X. Cultivate a Sense of Community

Research universities should foster a community of learners. Large universities must find ways to create a sense of place and to help students develop small communities within the larger whole.

Diversities of many kinds characterize research universities, which must balance the needs of residential students and commuters, recent high school graduates and returning professionals, native-born and international students. There is more of everything--more students, more professors, more courses, more books in the library, more computers, more laboratories, more student activities. Clearly the complexity of these intellectual cities can give students the opportunity to create their own customized communities within, but that complexity can also be baffling and overwhelming to students, making them feel lonely, remote, and too anxious for optimal learning.

A sense of community is an essential element in providing students a strong undergraduate education in a research university. Whereas graduate students may readily gravitate to disciplinary colleagues around common research interests, beginning undergraduates rarely arrive with common intellectual connections.

The importance of a sense of personal identity within both large and small communities at the research university entered every discussion of the Boyer Commission. The campus must be a purposeful place of learning in which every student feels special connections. But that personal awareness of connections cannot occur unless there is a responsiveness to place and community. Therefore shared rituals play a powerful role in creating the larger university community in which the smaller, personalized communities of learners can coalesce. Whether the traditions are
student convocations, pep rallies or football games, campus-wide celebrations, candlelight ceremonies, or graduation exercises, university-wide traditions feed the need for a connection with place, a unique campus character. These rituals create the aura for a community of learners comprising all members of the university linked by intellectual interests, community values, and interpersonal relations.

Diversity as an Asset
Racial and ethnic diversity is a critical element in building community values, although it is still usually perceived as a problem instead. The presence of international students and nationals of many kinds of backgrounds gives research universities a richness of texture unavailable in most American communities; the challenge facing universities is to make that texture a positive element in the lives of all students. Many extracurricular activities and clubs build on shared interests, sometimes ethnic, religious, or cultural, but sometimes totally race- and ethnicity-blind.
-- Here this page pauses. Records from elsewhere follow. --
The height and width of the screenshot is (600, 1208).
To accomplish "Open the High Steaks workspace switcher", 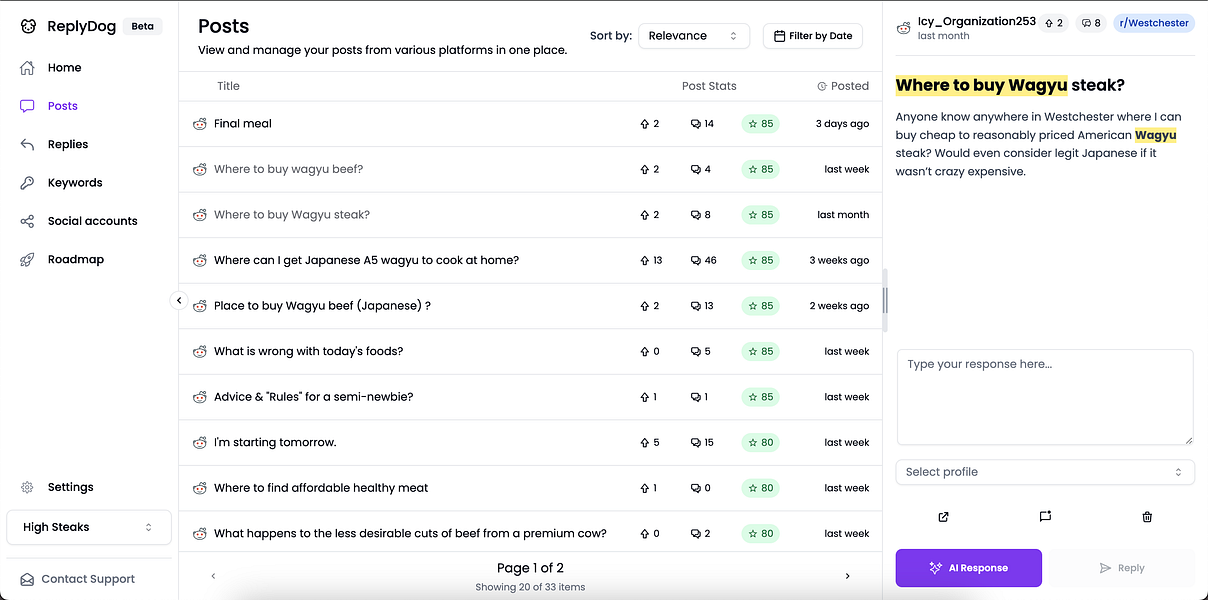I will click(88, 527).
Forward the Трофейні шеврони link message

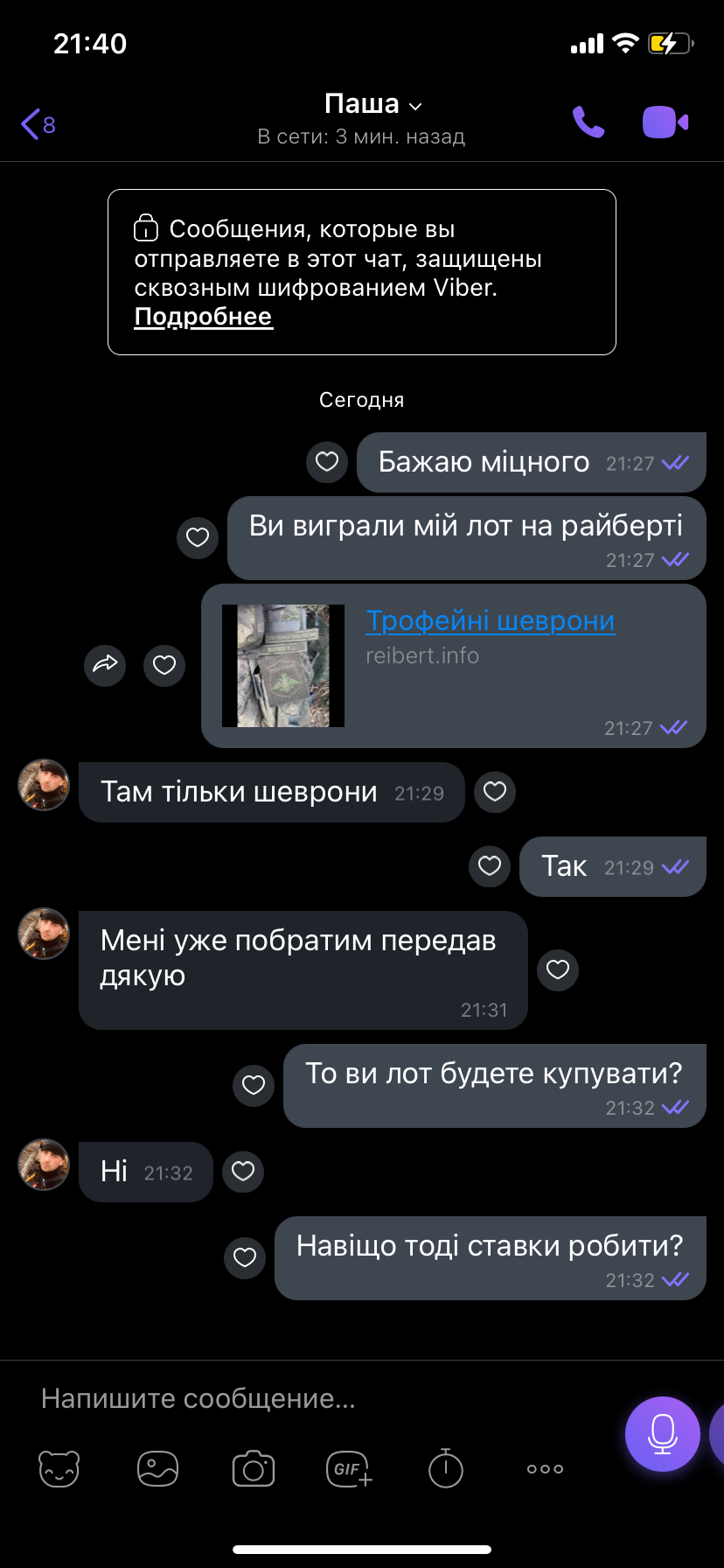pyautogui.click(x=105, y=665)
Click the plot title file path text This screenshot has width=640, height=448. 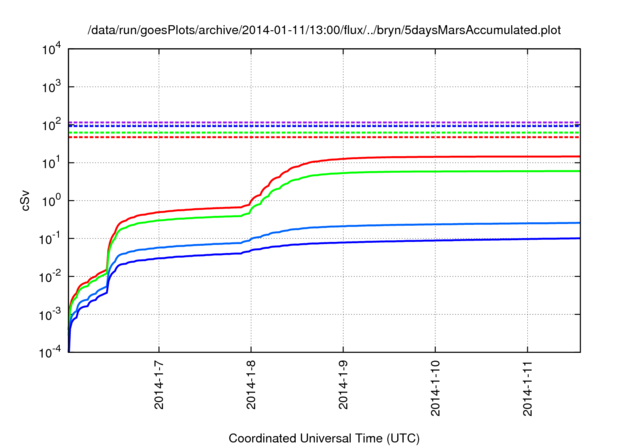click(325, 29)
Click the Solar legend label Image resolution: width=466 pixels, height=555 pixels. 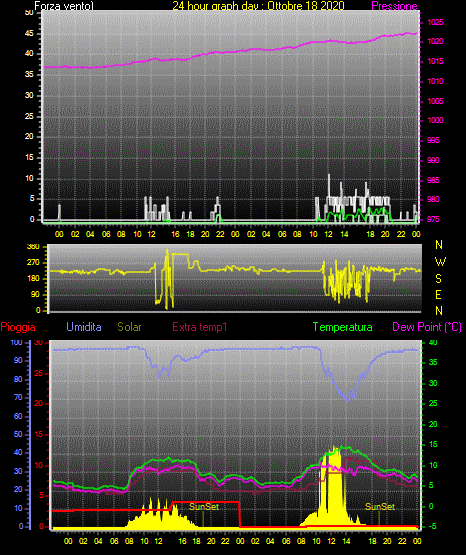click(x=130, y=327)
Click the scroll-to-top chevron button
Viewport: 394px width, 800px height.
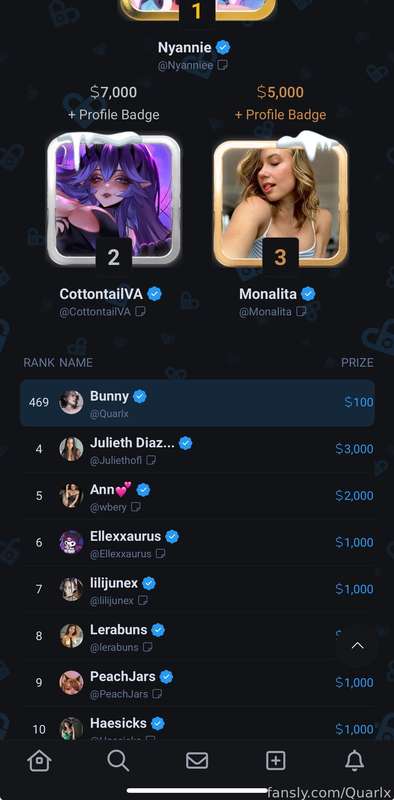358,645
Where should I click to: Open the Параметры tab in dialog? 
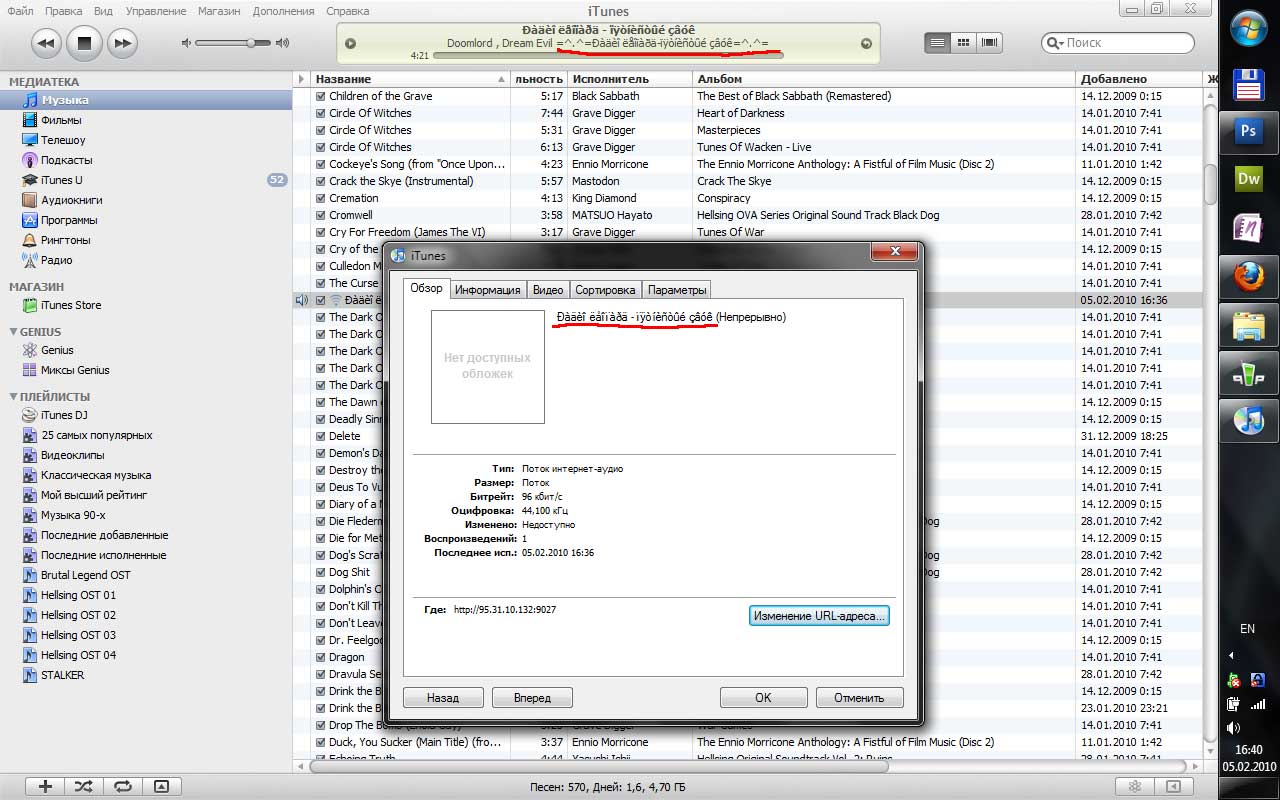coord(677,290)
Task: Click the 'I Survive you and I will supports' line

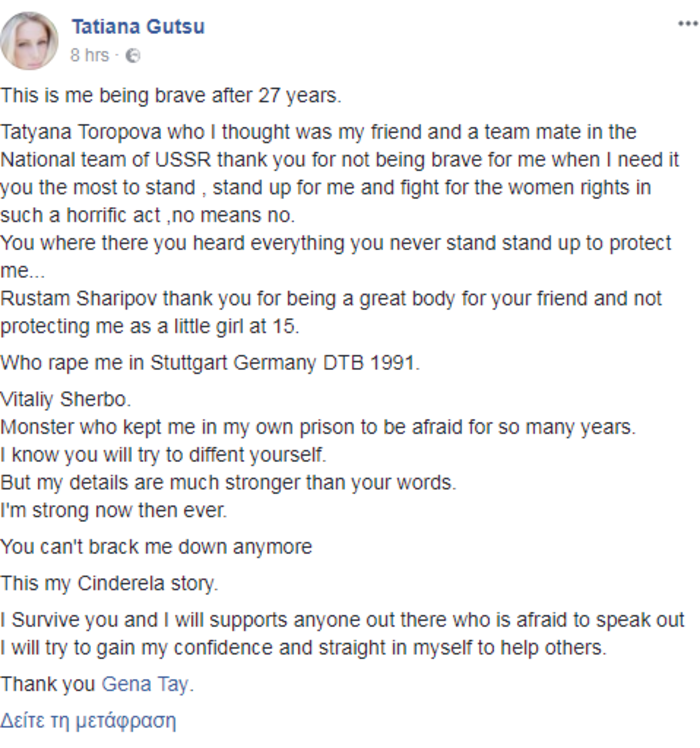Action: pos(342,620)
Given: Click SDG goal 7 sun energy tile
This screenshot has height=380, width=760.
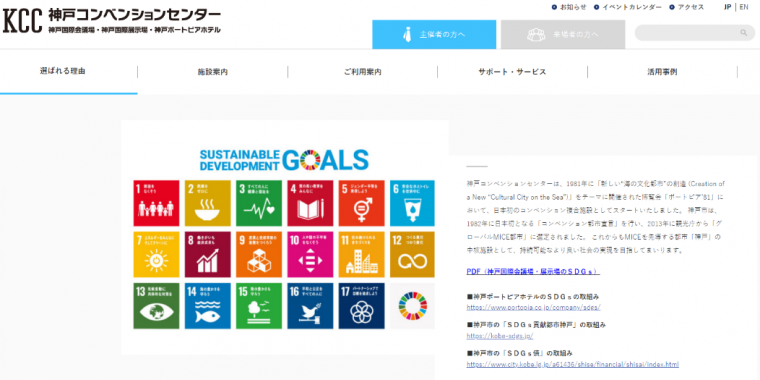Looking at the screenshot, I should [156, 254].
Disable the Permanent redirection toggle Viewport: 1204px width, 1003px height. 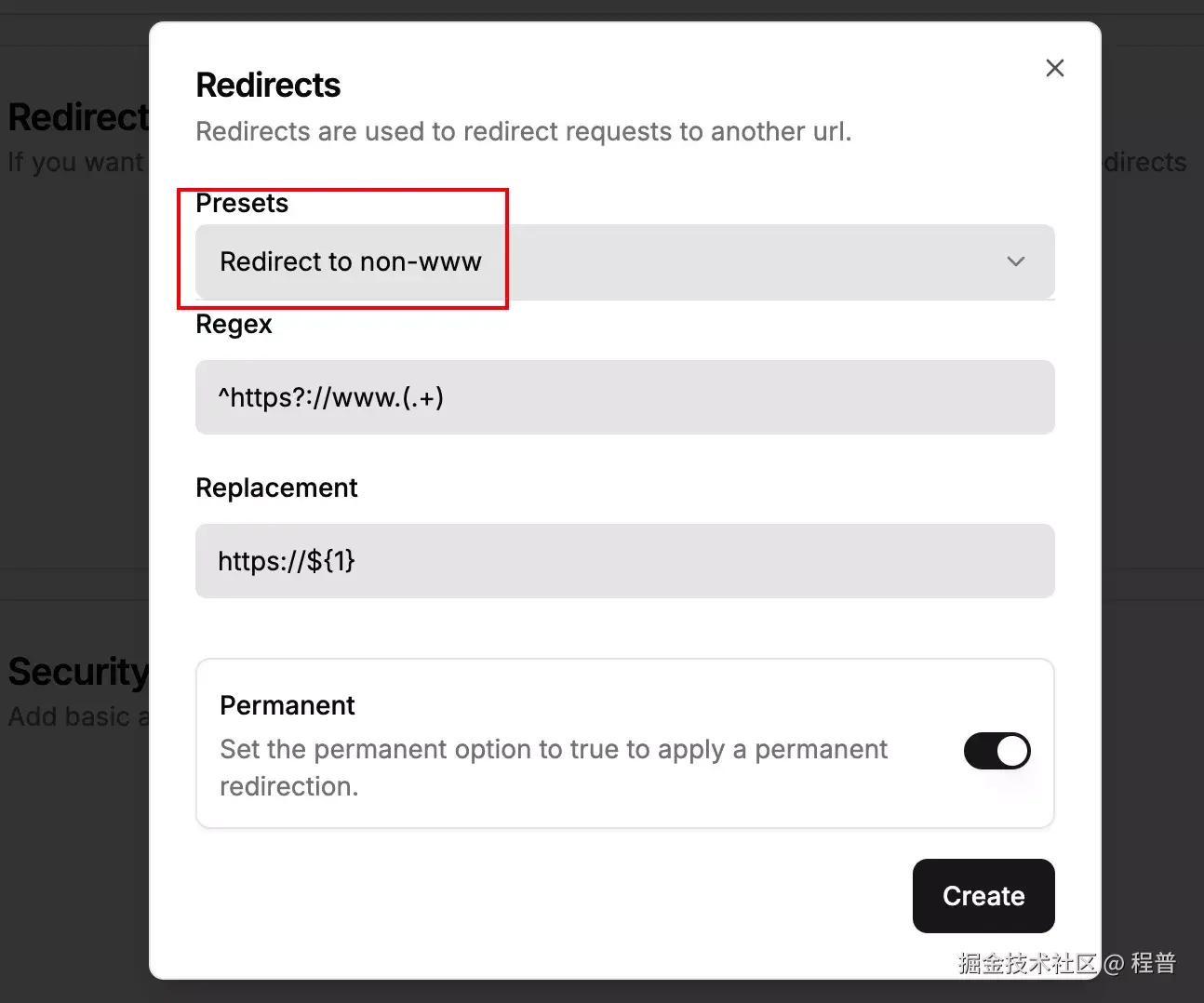[x=997, y=751]

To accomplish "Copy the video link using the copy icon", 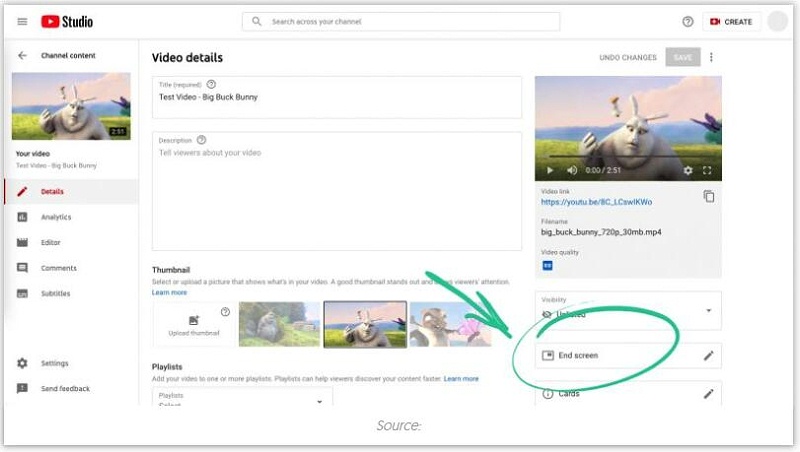I will pos(709,197).
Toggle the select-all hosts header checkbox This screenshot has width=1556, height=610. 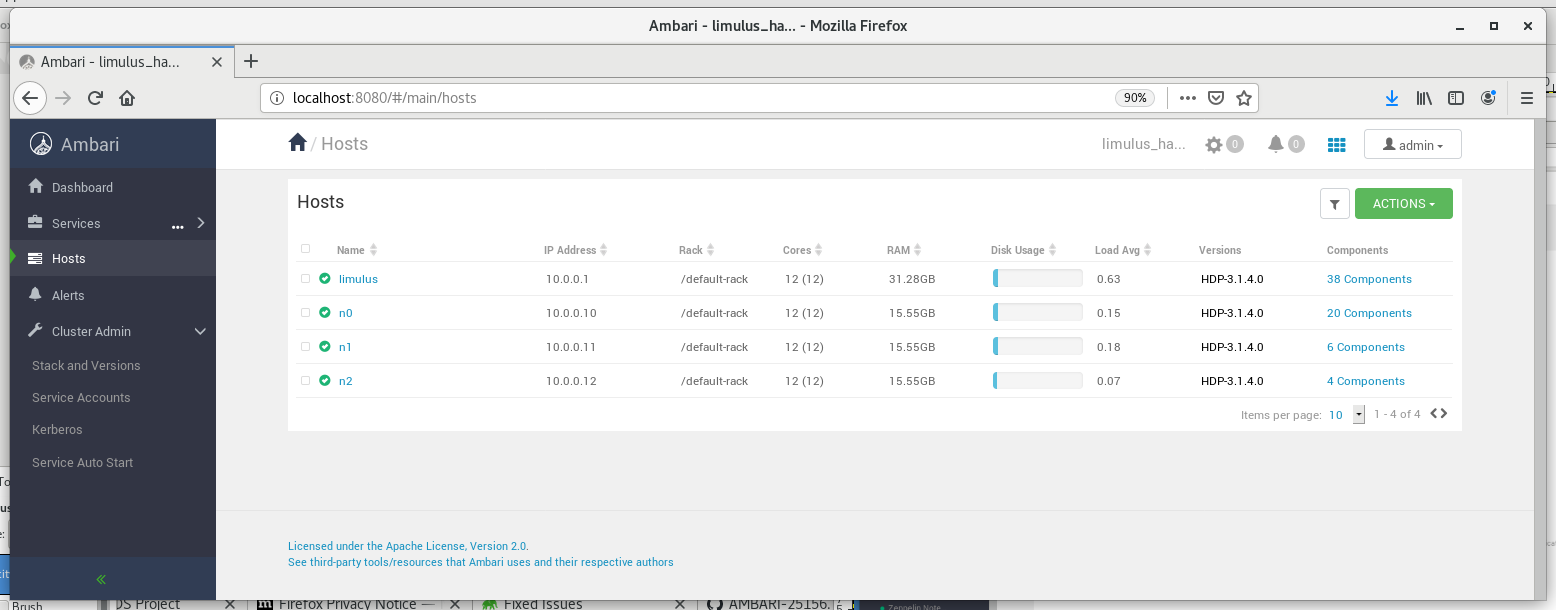coord(306,249)
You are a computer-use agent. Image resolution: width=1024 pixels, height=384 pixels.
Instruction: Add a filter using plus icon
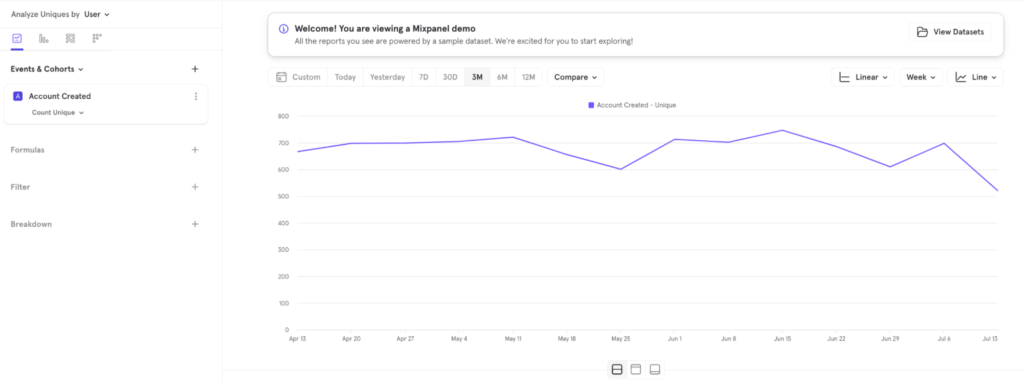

Members of an orchestra, for example, care about and rely upon each other’s musicianship, not on similarities of background; members of a basketball or mathematics team, actors in a play, or journalists on the student newspaper want the best performers as their colleagues, regardless of ethnicity. Through experiences outside the classroom, students profit from different approaches to the same issues.

The same is true within the classroom. Students enhance the texture of their learning by listening and interacting with faculty and students from different ethnic and cultural backgrounds. Faculty and graduate students become partners and guides for undergraduate study groups and project teams through collaborative learning. When students work in collaborative projects, they can benefit from the range of experiences and perspectives that different backgrounds provide. Diversity of backgrounds and approaches enriches the process of discovery, the ways of thinking about solving problems, the multiple modes of communicating ideas. Therefore a comfort level with difference, as well as flexibility to learn in various ways, must emanate from the institution.

Linking Commuters and Residents
Commuters and residential students alike need to know that they are needed and valued members of the community. Most research universities include large numbers of both commuter students and residents, yet club and community activities tend to be geared for the convenience of the residents and inconvenience of the commuters. Part of the experience of diversity involves the commingling of these two groups, whose experience outside the classroom may be very different. Commuters, who often stay on campus just long enough for their classes, should be drawn into more interaction with residential students, graduate students, and faculty, through collaborative learning situations, co-curricular activities, and shared rituals and celebrations.

Recommendations:
  1. Research universities need to cultivate a sense of place through appropriate shared rituals that are attractive to the widest possible constituencies within the student population.
  2. The enriching experience of association with people of diverse backgrounds, ethnicities, cultures, and beliefs must be a normal part of university life.
  3. Residence halls should nurture community spirit.
  4. Commuting students must be integrated into university life by making their participation easy and attractive.
  5. Collaborative study groups and project teams should be used as a means of creating customized communities for residential and commuting students.
  6. Common interests, such as that in maintaining the beauty of the campus setting or supporting charitable or service projects, should be cultivated by creating teams that build community as they work toward a shared goal.
  7. Major issues forums, multicultural arts programming, and other extracurricular sharing of ideas, opinions, and arts bring students together, particularly when groups or clubs sponsor or help sponsor the events.
  8. Campus programming, such as lectures and performing arts programs, taken as a whole, need to touch the interests of as many audiences as possible.




SIGNS OF CHANGE
University Case Study Integrated Undergraduate-Faculty Development University University of South Carolina
The Integrated Undergraduate-Faculty Development Program at the University of South Carolina includes funding for sending professors to conferences on pedagogy and for supporting curricular innovation; a mentoring program funded by a Lilly Foundation grant assists untenured junior faculty members by pairing them with experienced senior faculty.